## BRIEF
Every line containing the word "Click" must be pulled from the records.

## MATERIAL SHOWN
======

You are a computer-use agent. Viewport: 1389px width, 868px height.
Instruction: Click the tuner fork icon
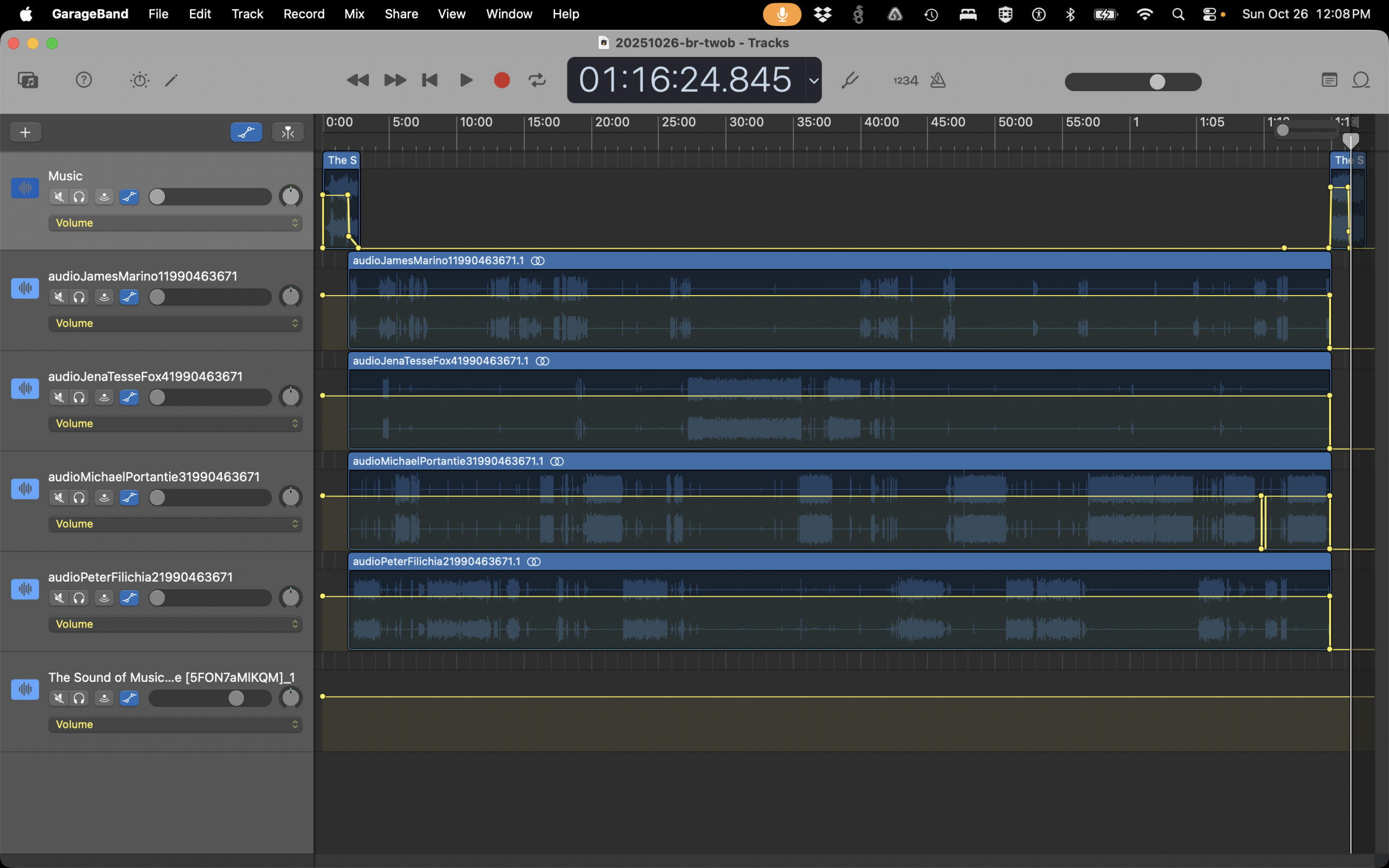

======

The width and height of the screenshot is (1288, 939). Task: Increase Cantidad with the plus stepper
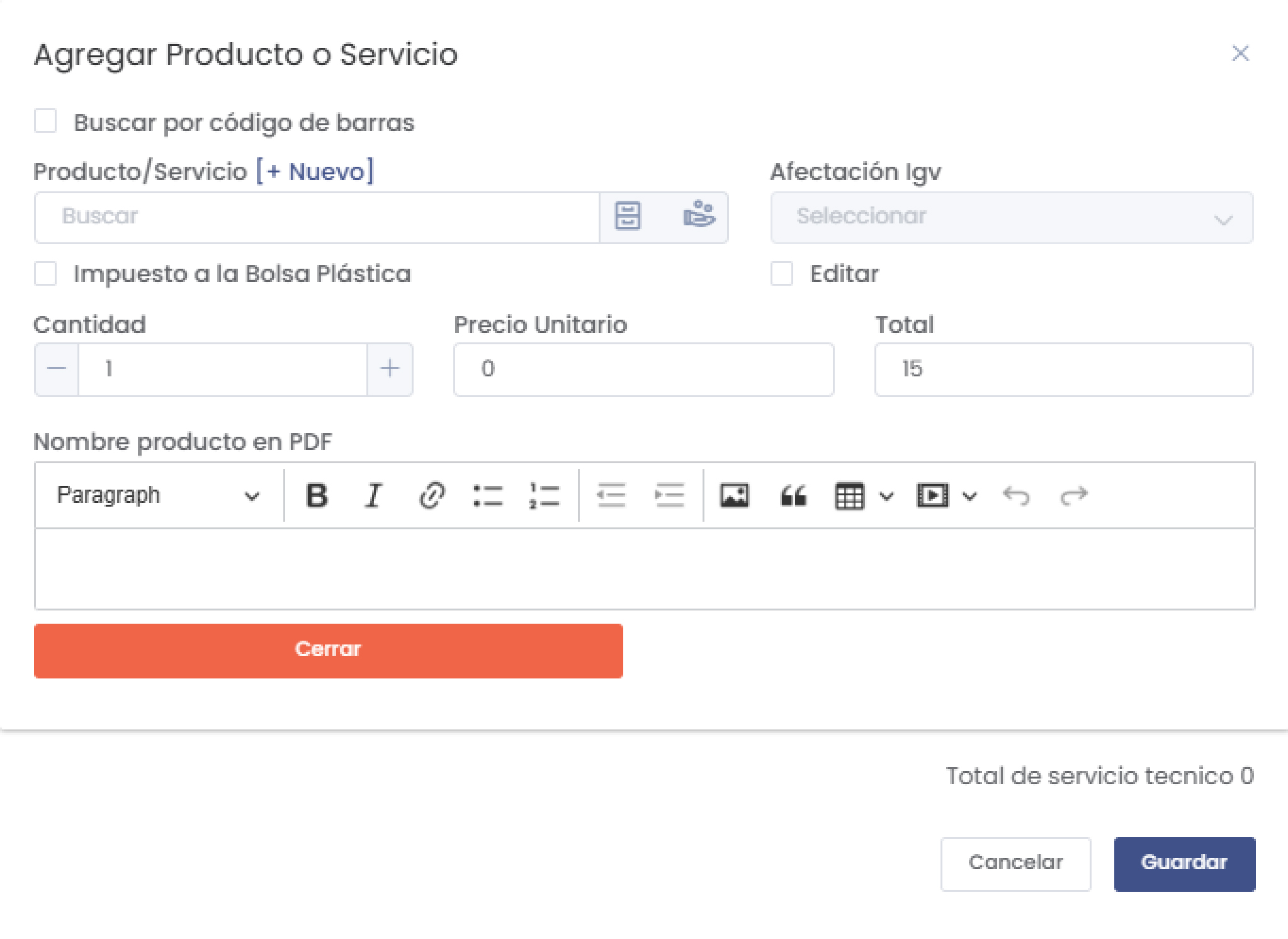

======

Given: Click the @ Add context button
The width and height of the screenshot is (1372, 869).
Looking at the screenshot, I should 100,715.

======

## EXERCISE OUTPUT
Instruction: Click the tuner fork icon
Given: Click the @ Add context button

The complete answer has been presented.